**Required work**
Answer these about the Dirichlet-kernel post below:
1. What did the poster come across that they don't understand?
2. What is D_n(u) said to be?
3. Over which interval is f stated to be Riemann-integrable?

**Extracted text**
----

I came across an algebraic manipulation which I don't understand. Maybe someone can explain it to me.
For a fixed $x\in\mathbb{R}$ we are given the integral: $$\frac{1}{\pi}\int\limits_{-\pi}^{\pi}f(x+u)D_n(u)du,$$ where $f:\mathbb{R}\to\mathbb{R}$ is a $2\pi$-periodic function which is Riemann-integrable over $[-\pi,\pi]$. $D_n(u)$ is the $n$-th Dirichlet-kernel.

----

**Available data**
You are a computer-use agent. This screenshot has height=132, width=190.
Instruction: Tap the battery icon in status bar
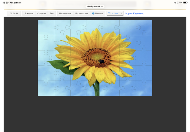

----

**Answer for this exercise**
1. An algebraic manipulation.
2. The n-th Dirichlet kernel.
3. [−π, π].